Judge Jeffre Cheuvront said he was concerned about publicity surrounding the case.
Intense news media coverage and recent public demonstrations on behalf of a woman at the center of a sexual assault case prompted Lancaster County District Court Judge Jeffre Cheuvront to declare a mistrial.
Cheuvront, speaking from the bench, told prosecutors, defense attorneys and what remained of the jury pool Monday that he doubted an impartial jury could be seated in view of the intense, often emotional, interest in the case.
“It would be asking too much to ask a jury not to be influenced by some of this activity,” Cheuvront said. “We will see if we can get the case tried again sometime in the future.”
The case is pending, and Cheuvront said he was continuing the trial to an undetermined date, perhaps in another county.
Lancaster County Attorney Gary Lacey could not be reached for comment Thursday about how his office will proceed.
When and if the case is tried again, the defendant, Pamir Safi, could seek a change of venue, or Cheuvront could order one.
The mistrial, declared on Cheuvront’s motion, was the second for Safi. The 33-year-old Lincoln man is accused of sexually assaulting Tory Bowen, who was a University of Nebraska-Lincoln student at the time, at his apartment Oct. 31, 2004.
Safi has said the sex was consensual. Prosecutors allege he knew that Bowen, then 21, was too intoxicated to give consent.

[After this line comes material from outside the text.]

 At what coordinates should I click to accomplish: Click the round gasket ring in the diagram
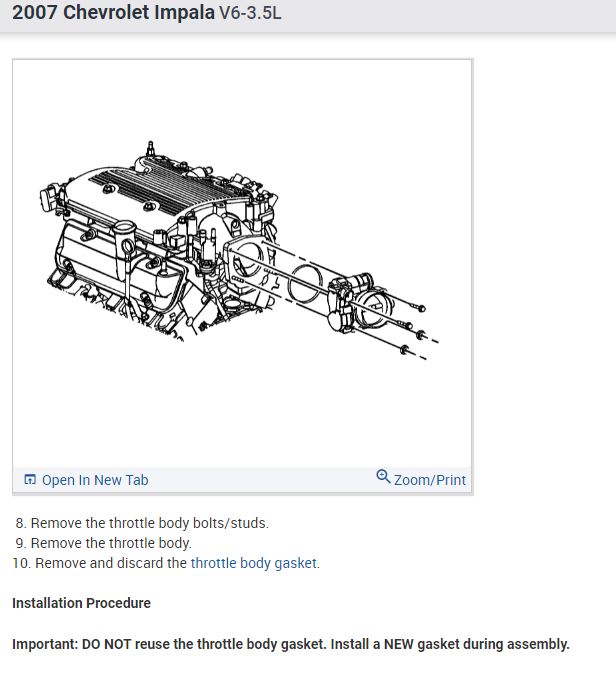(304, 283)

Last year, jurors at the first trial deadlocked 7-5 after hearing about one week of testimony. Cheuvront declared a mistrial Nov. 6.

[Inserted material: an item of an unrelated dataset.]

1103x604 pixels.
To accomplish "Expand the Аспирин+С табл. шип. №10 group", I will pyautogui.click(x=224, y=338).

Bowen said in an interview Thursday that she hopes the county attorney’s office will prosecute the case again.
“It’s disheartening, because when you want justice, you want it now,” she said. “But if it takes 10 years, I’m prepared. I don’t care how long it takes to get a fair trial.”
Clarence Mock, one of Safi’s attorneys, said the mistrial was the culmination of a concerted effort by Bowen and her supporters to influence the jury pool.
“This is one of the most reprehensible attacks on the judicial system that I’ve seen,” he said in an interview outside Cheuvront’s courtroom.
“This (the mistrial) is totally the result of Ms. Bowen and her outside agitators’ (attempt) to influence the jury.”
The case has indeed drawn interest and involvement from across the country.
On Monday, the first day of jury selection, members of Promoting Awareness, Victim Empowerment, – a Chicago-based advocacy organization – and several area residents stood outside the County-City Building with placards bearing certain words and phrases that Cheuvront in pre-trial orders had banned from the trial. The banned language included “rape,” “victim,” “assailant,” “sexual assault kit” and “sexual assault nurse.”
A similar rally was held Wednesday at the Capitol Building.
In addition, Wendy Murphy, a nationally known professor at the New England School of Law, challenged the language ban in the Nebraska Supreme Court and in Cheuvront’s court.
The Supreme Court refused to take the appeal, and Cheuvront denied the claim. The legal maneuvering over the language issue, like the public demonstrations, was closely followed by news media.
In his order declaring the mistrial, Cheuvront said the Monday rally Monday was promoted on a Web site — linked to PAVE — that included a petition signed by, among others, Bowen and Taylor Hahn, one of her sorority sisters who was scheduled to testify at the trial.
Cheuvront noted the rally began at noon, when jurors are ordinarily excused for lunch.
“The inescapable conclusion from the petition promoting the rally,” he wrote, “is that Ms. Bowen and her friends hoped to intimidate this court and interfere with the selection of a fair and impartial jury.”
Seventy-five prospective jurors were summoned to the courthouse this week. By the end of the day Wednesday, Cheuvront wrote, all but 31 or 32 had been excused.
Most of the dismissed prospective jurors indicated they had been exposed to news reports that either caused them to reach a conclusion about the case or exposed them to evidence that would be inadmissible at the trial, the judge wrote.
PAVE founder Angela Rose said the organization did not intend to influence the jury pool. She strongly disputed Mock’s characterization of “outside agitators” causing the mistrial.
“It’s not just me coming to Nebraska,” she said. “People in Nebraska were outraged” by Cheuvront’s language orders.
Bowen agreed.
“There would have been no demonstrations if this order had not been in place,” she said.
She said a similar order in place at the first trial affected the tenor of her testimony.
“It’s very intimidating being on the witness stand and having this looming fear that if I use the wrong words, I’m going to jail or the case would be thrown out,” she said.
Bowen has said that by describing the encounter with Safi as “sex” rather than “rape,” jurors might infer that she consented to have intercourse with him.
Two jurors who favored acquittal – Cheryl Larson and Chuck Morrison – said in interviews this week that the language ban was irrelevant to the first trial’s outcome. But Bowen thinks they might have voted differently if she could have used the words on the witness stand most natural to her to describe the encounter with Safi.
“I don’t know how they could know it wouldn’t have made a difference,” she said.